• Research Department

                      Closing Achievement Gaps Between Student GroupsSenior Urban Education Research Fellowship

    The goal of the research department is to conduct, facilitate, and disseminate research that will provide concrete guidance and support to the Council’s member districts and other key stakeholders as they work to improve academic achievement and reduce achievement gaps in urban school districts.
    The research department is engaged in many activities; the following are a few featured projects.

    Monitoring Progress on the Common Core Standards (CCSS) in Large Urban School DistrictThe Council of the Great City Schools has received $4.6 million grant from the Bill & Melinda Gates Foundation.  The three-year grant is aimed at promoting and coordinating successful implementation of the new kindergarten to 12th-grade Common Core State Standards in English-language arts and mathematics in big-city public school systems nationwide.   

    The grant will contribute to strategic communications, capacity building, curriculum and assessment alignments, professional development, pilot testing and a host of other measures needed to provide strategies, tools, advice and counsel to the nation's urban school districts as they prepare to implement the state-led common core standards. 

    The Council
    will use these resources to make sure that big-city school districts don't slip through the cracks in a broader state adoption and implementation process.  It plans to help the urban districts work together and maintain flexibility to permit coordination with their respective states. 

    The following are four major activities that the research department is engage in around implementing the Common Core State Standards:

    Lessons Learned from the Lead Districts and Other Critical Friends

     

    Chief academic officers, curriculum directors, reading and math specialists, ELL directors, and special education directors from the Council’s eight “lead districts”—New York City, Boston, Atlanta, Philadelphia, Cleveland, St. Paul, Albuquerque, and the District of Columbia— meet regularly  to discuss lessons learned from the implementation of Common Core. The lead districts also meet with CCSS writers and representatives from PARCC and SBAC to discuss best practices and challenges. The work of these districts will anchor and inform the work of the larger group, as well as other cities that may have developed unique implementation strategies. Lessons Learned from Lead Districts and other Critical Friends will provide the mechanism for sharing these lessons with CGCS member districts and others. 

    Managing Change:  Implementing the Common Core State Standards in Large Urban School Districts

     

    This guide to organizational change management is designed to assist urban school districts manage the implementation of the Common Core State Standards.  The guide will tailor current management theory and multi-sector organizational best practices to the complexities of urban school districts when rolling out the Common Core State Standards.  Specifically, the guide emphasizes building holistic district-wide support for curriculum reform, sustaining implementation efforts, and involving public stakeholders (e.g., families, community organizations, university partnerships, business leaders) in the implementation of the standards.  The Council will rely on the expertise of an advisory group of urban school leaders to provide ongoing feedback on the draft. 

     

    A First Look at the Common Core and College and Career Readiness: CGCS

     

    The Council collaborated with ACT to produce a report that provides a “first look” at how urban students might perform on an assessment based on the new Common Core State Standards. This report is inspired by A First Look at the Common Core and College and Career Readiness, released by ACT in the winter of 2010.  The original report was based on a national sample of approximately 260,000 students. 

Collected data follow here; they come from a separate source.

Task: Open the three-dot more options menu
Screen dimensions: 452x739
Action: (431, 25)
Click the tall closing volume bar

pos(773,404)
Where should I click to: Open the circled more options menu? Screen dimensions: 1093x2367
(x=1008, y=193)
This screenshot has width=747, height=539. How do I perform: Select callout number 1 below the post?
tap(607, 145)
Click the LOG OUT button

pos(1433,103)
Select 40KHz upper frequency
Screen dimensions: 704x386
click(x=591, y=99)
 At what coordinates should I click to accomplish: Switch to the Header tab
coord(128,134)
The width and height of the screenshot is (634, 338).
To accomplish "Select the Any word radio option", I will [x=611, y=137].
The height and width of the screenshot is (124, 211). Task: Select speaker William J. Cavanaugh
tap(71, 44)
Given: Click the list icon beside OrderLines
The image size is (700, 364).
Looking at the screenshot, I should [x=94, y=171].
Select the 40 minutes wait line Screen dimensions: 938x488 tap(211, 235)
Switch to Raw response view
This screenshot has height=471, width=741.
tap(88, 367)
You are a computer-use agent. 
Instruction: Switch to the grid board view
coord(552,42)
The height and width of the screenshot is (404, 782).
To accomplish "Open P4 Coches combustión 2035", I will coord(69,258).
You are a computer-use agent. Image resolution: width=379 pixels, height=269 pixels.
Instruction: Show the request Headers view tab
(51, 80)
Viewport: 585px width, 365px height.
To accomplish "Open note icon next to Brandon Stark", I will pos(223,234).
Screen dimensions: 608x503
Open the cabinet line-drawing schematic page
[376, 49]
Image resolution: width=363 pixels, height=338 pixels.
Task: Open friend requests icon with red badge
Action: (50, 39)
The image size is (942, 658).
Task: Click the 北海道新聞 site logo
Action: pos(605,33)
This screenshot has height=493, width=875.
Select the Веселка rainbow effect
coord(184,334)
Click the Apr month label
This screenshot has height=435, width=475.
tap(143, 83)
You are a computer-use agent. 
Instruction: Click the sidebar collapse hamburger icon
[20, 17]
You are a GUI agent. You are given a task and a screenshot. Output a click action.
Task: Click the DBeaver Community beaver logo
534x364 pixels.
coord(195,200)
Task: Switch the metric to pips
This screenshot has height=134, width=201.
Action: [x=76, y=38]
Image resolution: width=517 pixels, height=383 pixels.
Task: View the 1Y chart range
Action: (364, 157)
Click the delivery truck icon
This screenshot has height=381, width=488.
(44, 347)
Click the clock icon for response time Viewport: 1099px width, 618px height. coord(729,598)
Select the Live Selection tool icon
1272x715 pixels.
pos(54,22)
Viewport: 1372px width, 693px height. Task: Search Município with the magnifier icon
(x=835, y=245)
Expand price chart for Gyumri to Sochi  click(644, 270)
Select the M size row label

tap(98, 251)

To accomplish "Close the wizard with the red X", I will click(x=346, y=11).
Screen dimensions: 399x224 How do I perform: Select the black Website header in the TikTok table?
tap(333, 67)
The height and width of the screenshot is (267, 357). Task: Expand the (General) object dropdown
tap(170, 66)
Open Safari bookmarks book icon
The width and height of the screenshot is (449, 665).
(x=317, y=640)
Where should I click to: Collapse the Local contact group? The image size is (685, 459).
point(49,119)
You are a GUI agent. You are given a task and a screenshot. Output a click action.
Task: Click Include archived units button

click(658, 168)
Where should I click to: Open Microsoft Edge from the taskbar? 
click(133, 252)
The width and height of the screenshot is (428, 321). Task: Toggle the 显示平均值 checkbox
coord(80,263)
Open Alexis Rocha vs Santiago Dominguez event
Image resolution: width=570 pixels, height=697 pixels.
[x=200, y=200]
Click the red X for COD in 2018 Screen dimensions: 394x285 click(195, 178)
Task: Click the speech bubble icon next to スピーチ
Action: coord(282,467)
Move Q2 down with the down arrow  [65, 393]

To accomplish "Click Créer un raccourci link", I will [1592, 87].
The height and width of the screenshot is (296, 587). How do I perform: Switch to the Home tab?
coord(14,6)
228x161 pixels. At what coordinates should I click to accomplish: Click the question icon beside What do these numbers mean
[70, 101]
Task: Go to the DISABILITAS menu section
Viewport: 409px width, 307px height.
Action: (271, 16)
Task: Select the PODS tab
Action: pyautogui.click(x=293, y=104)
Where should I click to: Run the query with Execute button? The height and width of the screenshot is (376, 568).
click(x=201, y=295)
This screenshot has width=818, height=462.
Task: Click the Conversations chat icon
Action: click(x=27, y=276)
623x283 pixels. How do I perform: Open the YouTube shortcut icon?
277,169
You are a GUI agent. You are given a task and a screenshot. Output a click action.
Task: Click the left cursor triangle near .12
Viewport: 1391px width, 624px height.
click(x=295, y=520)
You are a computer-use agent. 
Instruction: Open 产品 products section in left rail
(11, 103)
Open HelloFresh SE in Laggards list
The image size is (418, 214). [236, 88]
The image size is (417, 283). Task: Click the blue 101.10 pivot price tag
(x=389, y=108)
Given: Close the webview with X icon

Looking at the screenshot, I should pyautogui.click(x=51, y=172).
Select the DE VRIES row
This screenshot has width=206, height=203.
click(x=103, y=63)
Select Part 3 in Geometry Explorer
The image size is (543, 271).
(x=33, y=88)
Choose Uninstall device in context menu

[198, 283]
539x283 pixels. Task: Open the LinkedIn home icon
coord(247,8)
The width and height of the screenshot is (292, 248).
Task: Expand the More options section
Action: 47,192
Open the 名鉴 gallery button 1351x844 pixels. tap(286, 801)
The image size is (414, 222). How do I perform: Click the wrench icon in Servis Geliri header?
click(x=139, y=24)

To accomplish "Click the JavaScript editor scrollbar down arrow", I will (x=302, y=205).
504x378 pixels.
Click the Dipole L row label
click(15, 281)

    ACT has identified 36 districts which meet the necessary sampling criteria and will produce a comprehensive report which looks at individual districts as well summative data. Since performance indicators have not yet been established for the CCSS, this report will rely on ACT’s research based College Readiness Benchmarks to estimate college- and career-ready performance levels on each of the clusters of Common Core State Standards. For each cluster for which ACT has data (i.e., all but Speaking & Listening and Research), they will report the percentage of students in the 11th-grade sample who met or exceeded the performance level of college- and career-ready students on the test items associated with that Common Core cluster.

    Monitoring District Implementation on the Common Core State Standards

    In collaboration with its member districts, the Council will develop a “district implementation survey” to be completed annually by its 65 member districts.  The research findings identified in the Council’s Managing Change Guide will form the foundation for the survey.  It is anticipated that the survey will be administered in March/April/May of each year.